Data from AACE 2021 suggests the risk of cardiovascular disease was 15% greater among patients with thyroid cancer who underwent thyroidectomy than the general population, but found no significant difference in risk of cardiac mortality and atrial fibrillation.
This article was originally published on EndocrinologyNetwork.com.
A systematic review and meta-analysis presented at AACE 2021 provide a comprehensive overview of the risk of cardiovascular disease in patients with thyroid cancer from current literature.
Using data from nearly 200,000 patients with thyroid cancer receiving thyroidectomy, investigators were able to shed light on the incidence of cardiovascular disease, atrial fibrillation (AF), and cardiovascular mortality among patients with thyroid cancer as a whole and based on whether or not they received treatment with radioactive iodine.
“To our knowledge, this study is the first meta-analysis to examine the association of thyroid cancer with cardiovascular disease.

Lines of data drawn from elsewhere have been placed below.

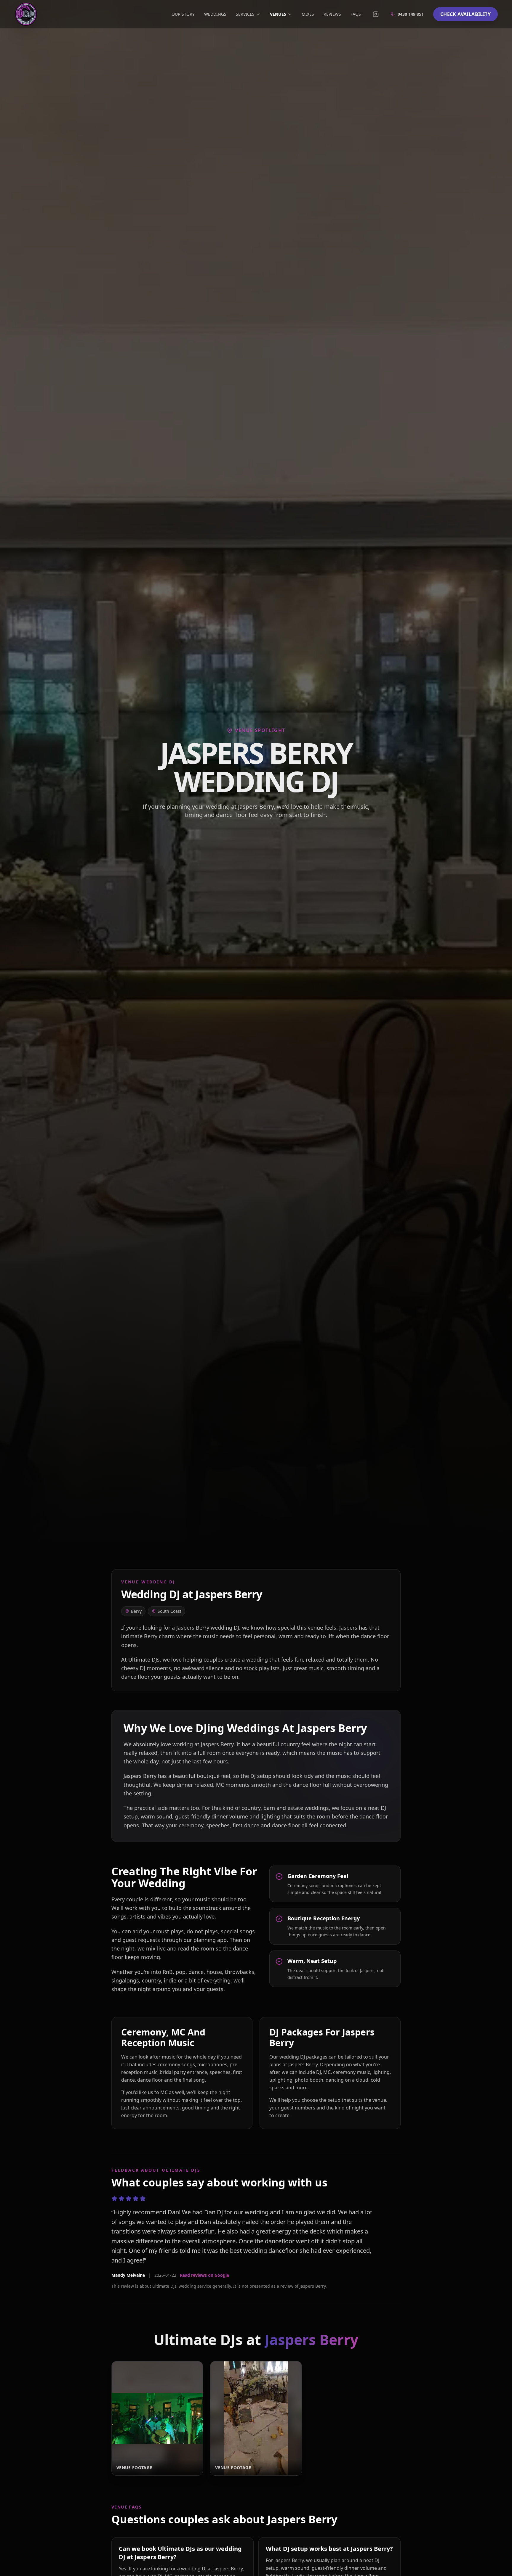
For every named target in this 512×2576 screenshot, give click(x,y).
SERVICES (245, 14)
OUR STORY (183, 14)
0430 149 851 (411, 14)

These results provide insights toward optimizing thyroid cancer strategies that should consider the potential harms and benefits during cancer treatment,” wrote study investigators.
Presented by Wen Hsuan Tsai, MD, the study was designed as a systematic review and meta-analysis with the intent of detailing the association between thyroid cancer and cardiovascular disease from literature available in the PubMed, Embase, and Cochrane Library databases from inception through November 25, 2020. For the purpose of analysis, investigators limited their review to prospective and retrospective studies and keywords used in their search of the aforementioned databases included thyroid cancer, AF, cardiovascular disease, and thyroxine.
The primary outcomes of interest for the analyses were incidence of cardiovascular disease, AF, and cardiovascular mortality among thyroid cancer compared to the general population and secondary outcomes included incidence of these outcomes among patients with and without radioactive iodine treatment.
In total, 9 studies met inclusion criteria. From these 9 studies, investigators obtained data related to 197,202 patients with thyroid cancer receiving thyroidectomy.
In a pair of studies, risk estimates indicated patients with thyroid cancer were at a 15% greater risk of cardiovascular disease than the general population (RR, 1.15; 95% CI, 1.10-1.21). In an analysis of 3 studies measuring incidence of AF, results suggested a significant difference in a fixed-effect model (RR, 1.37; 985% CI, 1.15-1.62) but no significant difference in the random effect model (RR, 1.47; 95% CI, 0.96-2.23) when compared to the general population.
When assessing cardiovascular mortality in a group of 3 studies, results indicated the association between cardiovascular mortality and thyroid cancer was insignificant (RR, 0.82; 95% CI, 0.66-1.01). Additionally, analysis of pooled data from 3 studies indicated there was no significant difference in risk of cardiovascular disease among patients based on whether they received RAI treatment after thyroidectomy (RR, 1.01; 95% CI, 0.81-1.26).
This study, “Association of thyroid cancer with cardiovascular disease, atrial fibrillation and cardiovascular-specific mortality: A systematic review and meta-analysis,” was presented at AACE 2021.